A professor’s lecture is sometimes like the “pas seul ” * of a prima ballerina. He appears; he lectures; he retires. And then after an interval, he lectures again. But the College tutor’s public lecture is an interruption in a week otherwise devoted to teaching pupils in his rooms, listening to their essays and talking about them. These are “private hours” – “tutes”, as the undergraduates call them, or tutorials. Sometimes a student comes alone, sometimes in a pair, sometimes with two or three others.

Young tutors find the hour too long, old tutors find it too short. Undergraduates find it very long indeed and if there is no clock in the room, they find it even longer. When you reach a tutor’s age, it is less easy to listen than to talk, and observant undergraduates quickly realize that their tutors criticize in detail the final sentences of their essays but give little evidence of having observed the rest.

* pas seul [ֽpα: 'sə:l] (фр) сольный танец

5*. Read the advertisement of Sheffield University from “Railway Gazette” and translate it into Russian:

6. Write the facts about English higher education that interested you most of all.

(4-5 sentences).

7. What questions could you ask to get these answers?

  1. No, they have to finance their own studies.

  2. There isn’t much difference; it’s just that the courses are more practical in a polytechnic instead of being very academic.

  3. It’s sixteen, but a lot of kids stay on until eighteen.

  4. Because you can get higher education and earn some money.

2.3 Speaking.

1. Number these reasons why people enter universities in their order of importance from 1(most important reason) to 12 (least important reason).

to acquire general knowledge

to prepare for job

to meet with young people

to train one’s memory

to learn something about subjects

to find out what one is really interested in

to give one’s parents some peace and quiet

to test one’s intelligence

to learn how to study and work with books

to have a good time

to be independent

to learn discipline and order

2. Discuss with your partner.

a) Advantages and disadvantages of studying far from home.

b) Higher education is necessary to every young man.

c) No entrance exams. Think of pros and cons.

d) In British universities students are not obliged to attend all lectures. Is it good?

3. Here are some decisions that British students have to make:

at 16 – stay on at school?

  • look for a job?

  • apply for a place on a Young Opportunity Scheme?
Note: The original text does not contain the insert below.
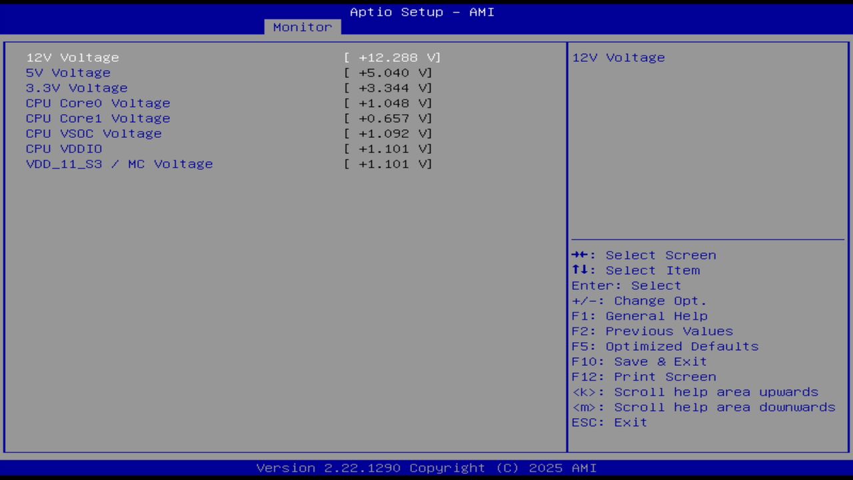Select the CPU Core0 Voltage reading
This screenshot has width=853, height=480.
click(x=98, y=103)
  • go to the Sixth Form College?

at 18 – go to University or a college?

  • get a job?

  • start a training course?

  • do voluntary work?

  • travel and work abroad?

  • move away from home?

Make a list of decisions that students have to make in your educational system.

4. Render these texts in English* or in Russian.

1.

This is how a student spends his day. His working hours are from 9 to 1. At 9 o’clock he will see the tutor or go to the library, or to the lecture. From 2 to 5 he is engaged in sport and all kinds of exercise to prove himself on river or field. From 5 to 7 he usually either works in the library or in the laboratory. 7 o’clock is the dinner-hour when the undergraduates and dons are gathered in the hall. After dinner the students have club activities, debating societies, etc. At 10 o’clock the student must be in the college and sit down to work for about 2 hours.